Indonesia’s polio vaccination drive in Aceh faces hurdles amid outbreak

Arie Firdaus and Tria Dianti
2022.11.29
Jakarta
Indonesia’s polio vaccination drive in Aceh faces hurdles amid outbreak A baby receives a polio vaccination dose at an integrated services post in Banda Aceh, Nov. 14, 2022.
[Chaideer Mahyuddin/AFP]

Indonesia has kicked off a polio vaccination campaign in Aceh after several cases were discovered there, but some parents won’t let their children receive doses for religious reasons and because they fear adverse effects, officials said Tuesday.

Polio was considered eliminated in the country in 2014, but the virus was detected last month in an unvaccinated boy in the province, where only about half of all infants received a dose of vaccine last year.

On the first day of the campaign on Monday targeting children to age 12 in Pidie regency, some parents were opposed to their children being inoculated against the potentially crippling disease.

“About 15 percent rejected, mostly in schools,” said Arika Husnayanti, the head of the health department in Pidie, adding that 14,000 children received the doses on the first day.

“If there is resistance, we will inform the head of the clinic to suspend vaccinations. Later the local police chief and the district chief will come and approach the village head. Then our team will return,” she said.

The government plans to have administered the type-2 poliovirus vaccine to 1.2 million children in Aceh by January.

“The target for coverage is 95 percent at each stage,” said Prima Yosephine, acting director of immunization at the Ministry of Health.

The ministry declared an extraordinary event after a polio case was discovered in Pidie on Oct. 2, eight years after the World Health Organization (WHO) declared that Indonesia had eradicated the virus.

A 7-year-old boy who had not been vaccinated was paralyzed in the left leg.

So far, officials have recorded four cases – all in Aceh – with three of them categorized as type-2 polio with no paralysis.

An Acehnese man who declined to be named for privacy reasons said he did not vaccinate his 4-year-old child.

“They said it contained non-halal ingredients, so I didn’t allow the vaccine,” the 30-year-old man told BenarNews.

But he said he would have his child vaccinated now that there was an outbreak in Aceh.

“If I had a choice, I wouldn’t.”

Of all provinces in Indonesia, Aceh has the lowest coverage of childhood immunization, at 38.4 percent in 2021. Coverage was at nearly 60 percent in 2017 but has continued to decline since.

Aceh is a religiously conservative province, the only one in Muslim-majority Indonesia allowed to implement Sharia law.

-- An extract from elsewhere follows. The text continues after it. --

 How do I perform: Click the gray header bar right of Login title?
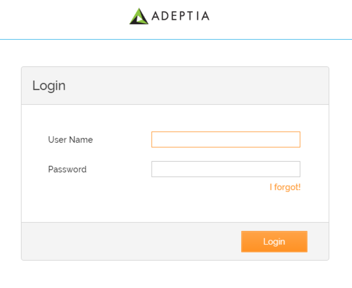coord(199,85)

Polio vaccination coverage in Aceh was at 50.9 percent in 2021, compared with 80.7 percent nationally.

A survey conducted by the health ministry after the outbreak revealed that parents decided to not vaccinate their children because of fears of adverse effects, religious beliefs or a lack of knowledge about the benefits of vaccination.

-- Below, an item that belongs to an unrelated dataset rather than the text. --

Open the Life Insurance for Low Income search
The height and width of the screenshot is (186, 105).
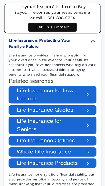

The COVID-19 pandemic also disrupted childhood and adolescent vaccination programs, the health ministry said.

Polio is caused by a virus that attacks the nervous system and can cause permanent paralysis. The virus is transmitted through feces and grows in the digestive tract.

Wild poliovirus cases have decreased by more than 99 percent since 1988, from an estimated 350,000 cases in more than 125 endemic countries then, to six reported cases in 2021, according to the World Health Organization.

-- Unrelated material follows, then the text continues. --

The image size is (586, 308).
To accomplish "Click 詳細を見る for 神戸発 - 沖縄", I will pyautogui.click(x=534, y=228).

Currently, endemic transmission of wild poliovirus continues in areas of Afghanistan and Pakistan, WHO said. According to the U.N. agency’s Global Polio Eradication Initiative, new poliovirus cases were found last week in Afghanistan, Algeria, Chad, the Democratic Republic of Congo, Ethiopia and Nigeria.

Failure to stop polio in any remaining areas could result in a global resurgence of the disease, WHO warned.

“That is why it is critical to ensure polio is eradicated completely, once and for all,” it said.

‘Really stop the transmission’

Dicky Budiman, an epidemiologist at Griffith University in Australia, said opposition to vaccination among some people could make the goal of eradicating police harder to achieve.

“Polio can cause infected people to experience paralysis and even death. Even for cases whose only symptoms are fatigue and muscle weakness, there’s risk for the post-polio syndrome which can cause paralysis at adulthood,” Dicky told BenarNews.

 Misinformation about vaccines is why parents are reluctant to vaccinate their children, he said.

“The government has failed to counter [misinformation] with a good risk management strategy. This cannot be allowed to continue,” he said.

Tjandra Yoga Aditama, a former WHO director of infectious diseases for Southeast Asia, said that Indonesia had an outbreak of 305 polio cases in 10 provinces between 2005 and 2006.

Maxi Rein Rondonuwu, director general of disease prevention and control at the health ministry, urged parents to support the polio vaccination program.

“This is to ensure we can really stop the transmission,” he told reporters on Tuesday.

Polio immunization has helped almost 20 million people walk today who would otherwise have been paralyzed, according to the WHO.